Cascade Labsは、オペレーションチームによるデータワークフローの自動化を助ける。そのときチームは同社のノーコードツールを使って、さまざまなデータソースからデータを取り込み、必要に応じて変換し分析する。そしてその結果に基づいて、特定のプロセスが起動される。同社は米国時間11月9日、First Round Capitalがリードするシードラウンドで530万ドル(約6億円)を調達したことを発表した。このラウンドには、Redpoint PartnersやSusa Ventures、それに多くのエンジェル投資家が参加している。
Cascade Labsは、CEOのJake Fuentes(ジェイク・フェンテス)氏とCTOのJon Brelig(ジョン・ブレリグ)氏が共同で創業した。フェンテス氏は以前、パーソナルファイナンスサービスLevel Moneyを共同で創業しているが、同社は2015年にCapital Oneが買収している。ブレリグ氏は以前、InfoScout(現Numerator)を共同で創業。CTOだったが、2019年9月にCascade Labsの創業に参加した。
ブレリグ氏によると、InfoScoutでは多くのOpsやアナリストたちがデータの分析に関しては高度なスキルを持っているが、その後、ワークフローの自動化に関しては技術がないことを見てきた。たとえばそれは、各週の複雑な報告書を、大量の手作業なしで作る、といった技術だ。
一方、フェンテス氏は、同じ問題をやや違う視点で見ていた。「自分の最後の企業をCapital Oneに売ったが、ご想像どおりそこは、分析が重視されるところです。しかし、仕事をよく知っている現場の人間が、我々にはアクセスできた大量のデータにアクセスできる範囲は、依然として限られていました。そこで私はCapital Oneを辞めた後、ジョンとこの問題を話し合うようになった。InfoScoutとCapital Oneで企業は違うけど『たぶんこれは実際には同じ問題なんだ』という認識からCascadeがスタートしました」。

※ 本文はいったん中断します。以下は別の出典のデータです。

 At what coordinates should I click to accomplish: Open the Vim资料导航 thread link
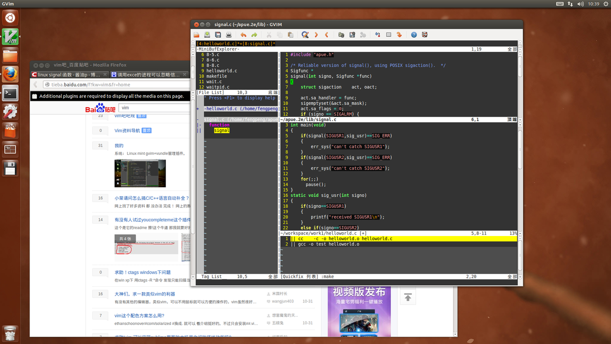coord(127,130)
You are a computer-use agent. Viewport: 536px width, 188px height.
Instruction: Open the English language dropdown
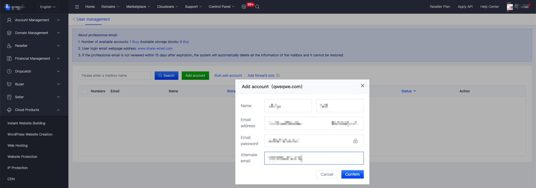point(48,7)
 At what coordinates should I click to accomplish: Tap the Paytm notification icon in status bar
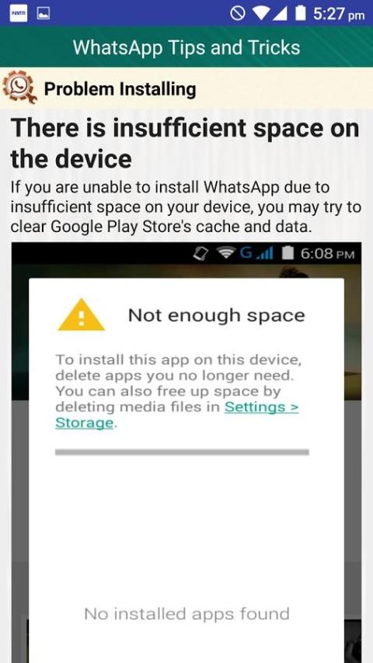pos(18,13)
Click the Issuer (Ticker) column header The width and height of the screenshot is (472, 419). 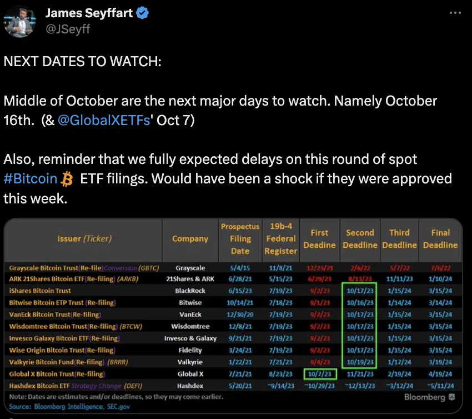point(84,239)
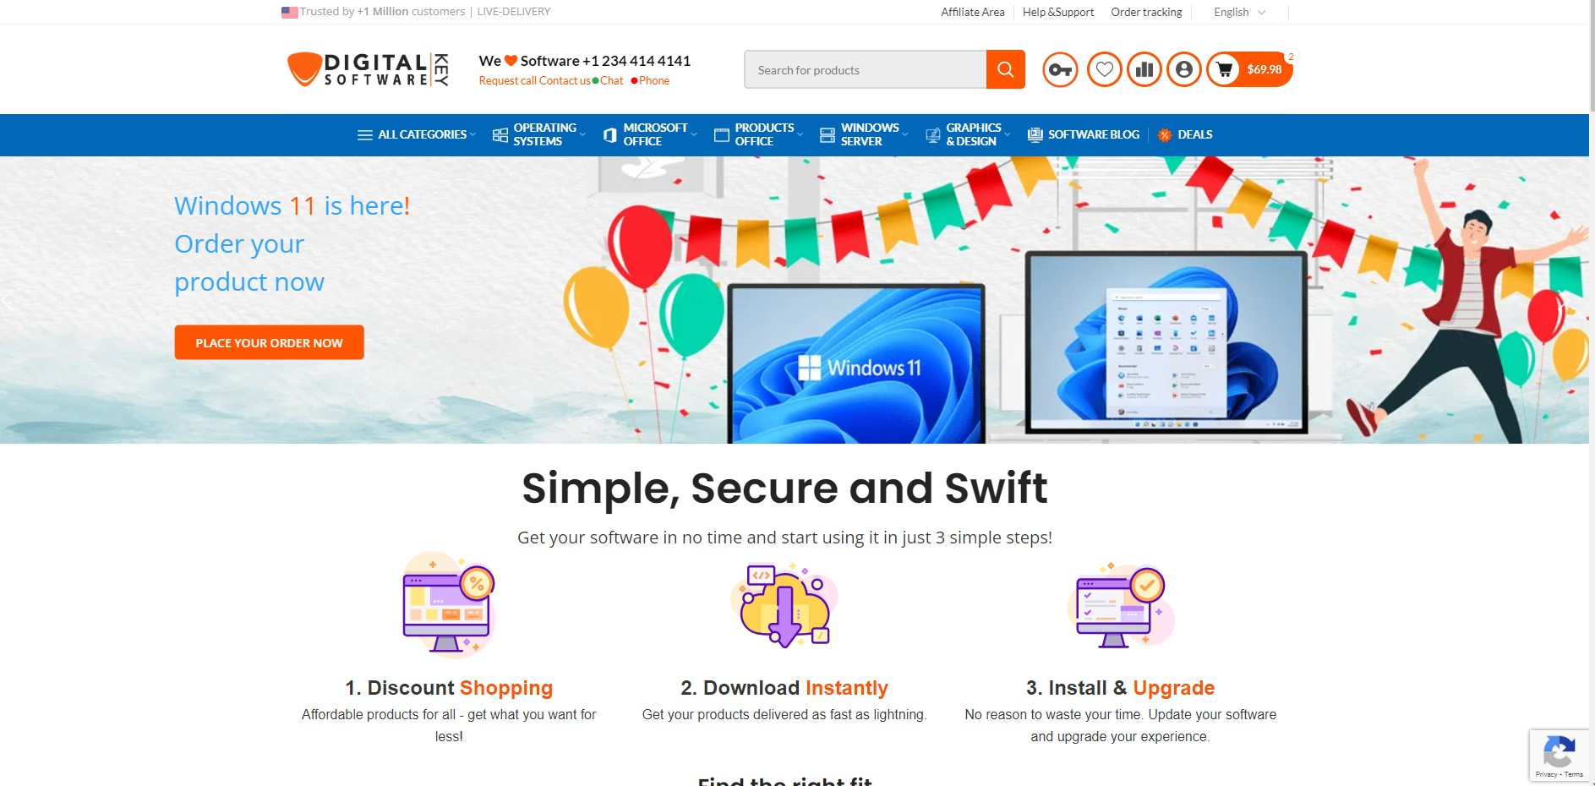Image resolution: width=1595 pixels, height=786 pixels.
Task: Open the Graphics & Design menu
Action: 968,135
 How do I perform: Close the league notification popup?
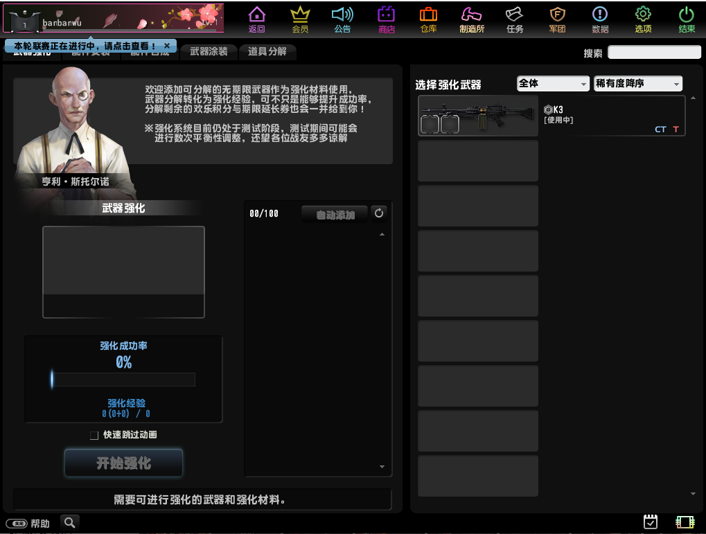pos(167,46)
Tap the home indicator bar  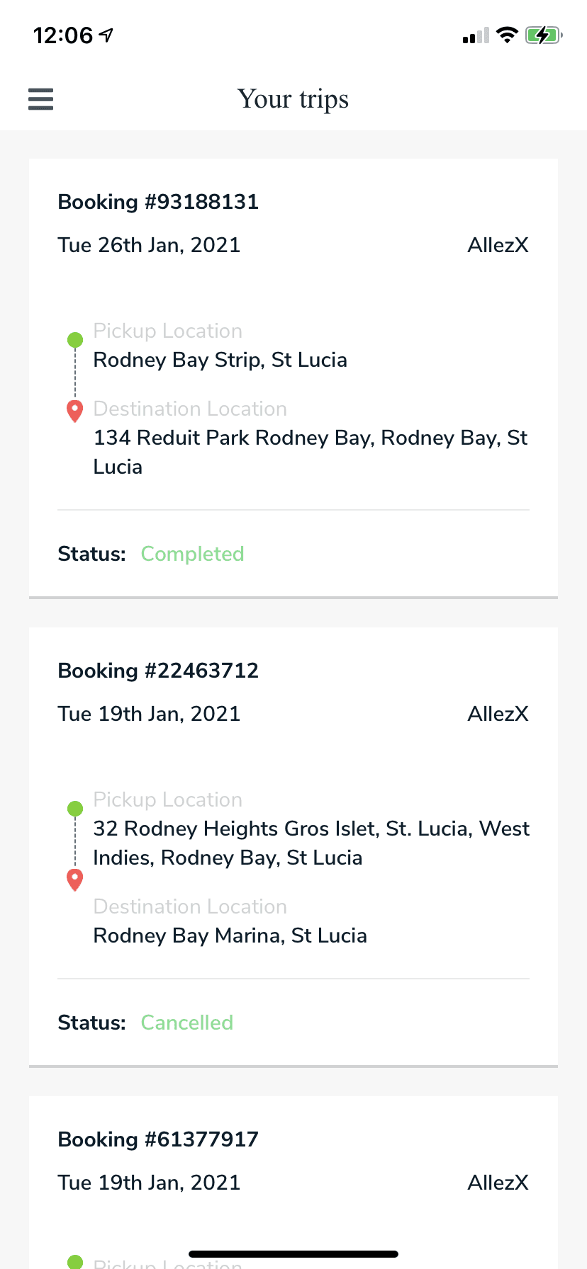coord(294,1254)

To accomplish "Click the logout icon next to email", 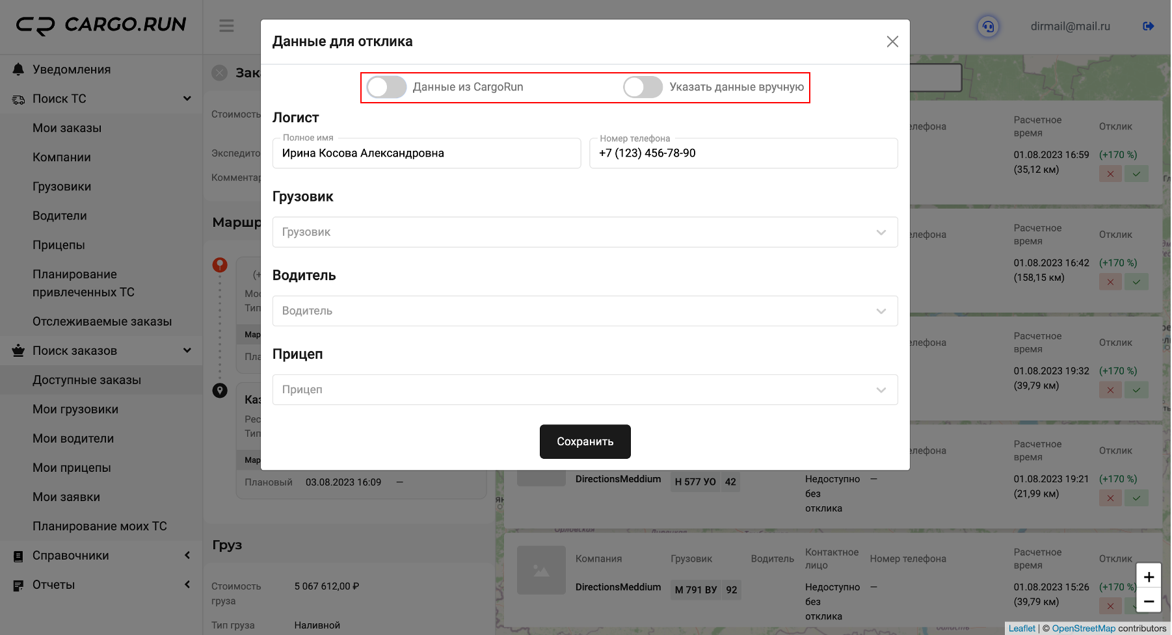I will point(1148,26).
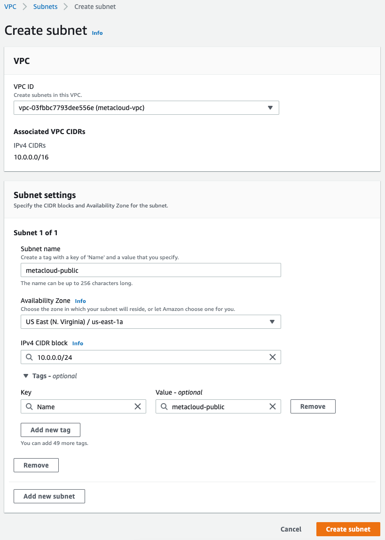Click search icon in tag Key field
Screen dimensions: 385x540
pyautogui.click(x=29, y=406)
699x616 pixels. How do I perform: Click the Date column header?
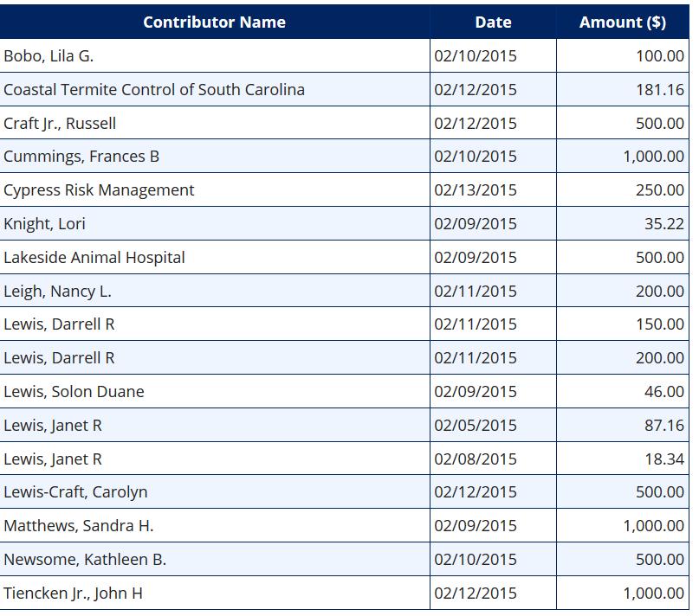point(493,22)
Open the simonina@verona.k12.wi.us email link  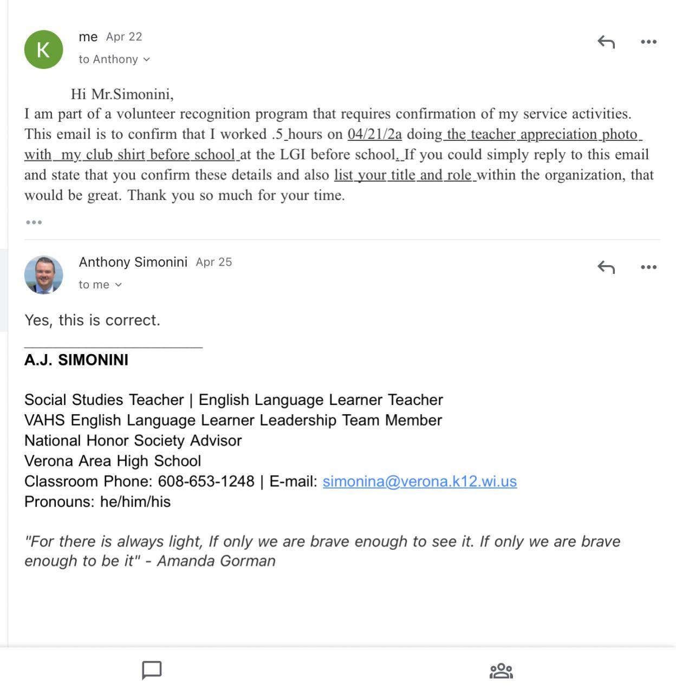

企業がデータにアクセスして探求するツールは、当然ながらすでにたくさんあったが、フェンテス氏たちのチームは、データを調べることと実際にそれを活かすことの間に断絶がある、と主張している。「たとえばCapital Oneで必要とされていた偽のオペレーションが、まさにそのタイプだ。そしてInfoScoutは顧客に正しく奉仕することが必要だった。データをオペレーションに正しく活かすには、現在そこらにあるのとはやや違ったツールが必要だと思っている」とフェンテス氏は語る。
きれいなダッシュボードをいくら作っても、データツールを作ることはできない。たとえばそのデータはスクーター企業を助けて、充電や修理のための夜間ピックアップをやることになるかもしれない。Cascade Labsでは、オペレーションのチームが、最もありふれたソースからデータを取り出すことができる。必要ならそれは、CSVのファイルでもよい。そしてそれを軸に、ワークフローを作る。それはごくベーシックなDXかもしれないし、その他の標準的なデータ操作かもしれない。Cascade Labsは、ちょっとした予測能力も提供する。通常は、それらのワークフローの終わりにはアクションがある。それは、修理が必要なスクーターの車種をメールで尋ねるというアクションかもしれない。
投資家を代表してFirst RoundのパートナーであるBill Trenchard(ビル・トレンチャード)氏は次のように語る。「今も進行中のトランスフォーメーションの先頭にはLookerがいたと思う。それは、実際にビジネスを動かしている組織の適切な人たちに、適切なデータをどうやって届けるか、という問題だ。その点でCascade Labsがやってることは、進化だと思う。彼らが今いる場所は、ノーコードのツールと、非技術系のクリエイターがまるでエンジニアのように作れるという、2つの動きの交差点だ。それが、モダンなデータスタックの勃興です。両者の組み合わせで企業はデータを、これまでありえなかったまったく新しい方法で活用できます」。
彼によると、ダッシュボードを作るような統合ツールは今たくさん出回っているが、Cascade Labsの仕事は正しいデータを正しい人に届けることだという。